Air

It was a first.  A single engine light aircraft photography flight.  I was insanely nervous.  I’d been up in helicopters to do this before but nothing quite like this, there was no hovering or stopping allowed.  I was in a single engine light aircraft that would do no less than 100 knots.  I had a hole in the cockpit the size of a grapefruit to stick the lens out.  I learned quickly what I could and could not do.  I was given a headset and told to direct my pilot Hal to wherever I wanted to go above the Hopi range and the Black Mesa coal mine.  Our round trip flight would be roughly two hours.  I had our first tentative day scrubbed by low lingering cloud cover.  On our second attempt, a week later, we managed to have a beautiful start to the day.  We got off the ground a little later than I wanted but I still had some nice low light to work with for much of the shoot.

The size of the mine was hard to capture.
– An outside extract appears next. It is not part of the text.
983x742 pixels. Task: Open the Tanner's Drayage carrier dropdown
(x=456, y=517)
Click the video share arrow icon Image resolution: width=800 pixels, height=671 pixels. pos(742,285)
My first attempt to put my 70-200 with a 2x outside the window and my lens slammed into the side of the window due to wind drag.  I had to contend with not only the wind but the wing of the aircraft as well.  I was hoping for a Cessna style craft with the wing coming out from the top of the aircraft and yet here I was having to shoot around the wing which on this aircraft protruded from underneath the fuselage.  Whenever I wanted to photograph something it involved coordinating with the pilot to execute a steep turn that would enable the wing to dip out of my frame.

Two large strips in the earth.

Once I got past fighting the wind and the wing I had to figure out how to shoot from the air.  The different perspective posed its problems as well.  In some ways it was similar to shooting on the ground though.  I was surprised that I needed my 24-70 and even my 16-35 in some cases.  I envisioned myself only using my telephoto zoom but it barely made it out of my bag.  In retrospect I was photographing something massive: the largest strip coal mine in the U.S., so why or what would I need to be taking closeups of?  I thought that at 2000 to 3000 feet in altitude I would need to be tighter than normal.  In some respects yes, but ultimately to give what I was photographing perspective, I needed the horizon, and that kept me from using long lenses.
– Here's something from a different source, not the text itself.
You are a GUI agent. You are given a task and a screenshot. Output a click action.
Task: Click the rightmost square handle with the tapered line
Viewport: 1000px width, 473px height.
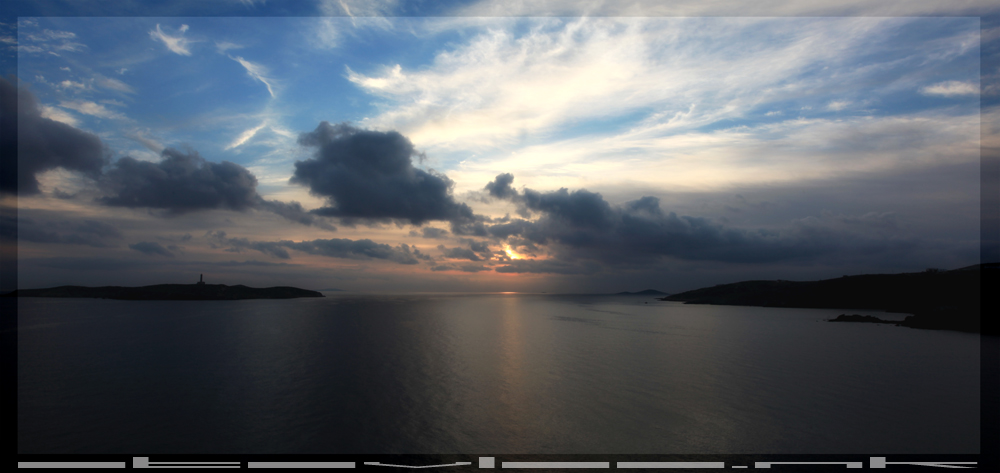(x=877, y=462)
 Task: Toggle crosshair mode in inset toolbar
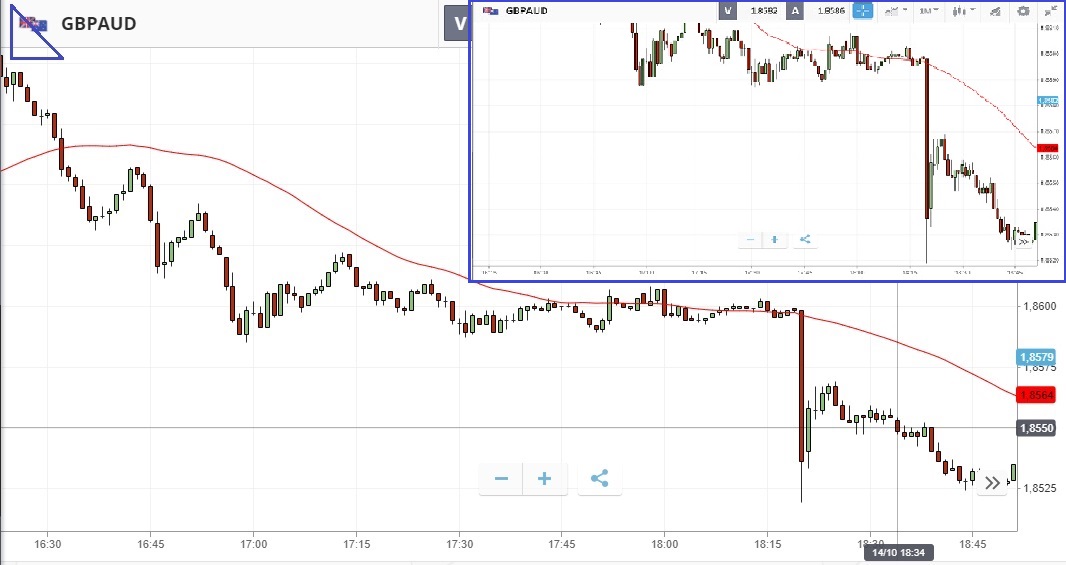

One time my 200mm actually gave some perspective

But in the above photo I was still able to use my 200mm lens and still achieve a sense of scale.  You can obviously see the large crane with Peabody’s name emblazoned on the side, but did you manage to see the “normal” sized front end loader in the bottom left of frame?  That should tell you about how big these massive cranes are.  Supposedly they are constructed on-site as they are so big there is no way to transport them.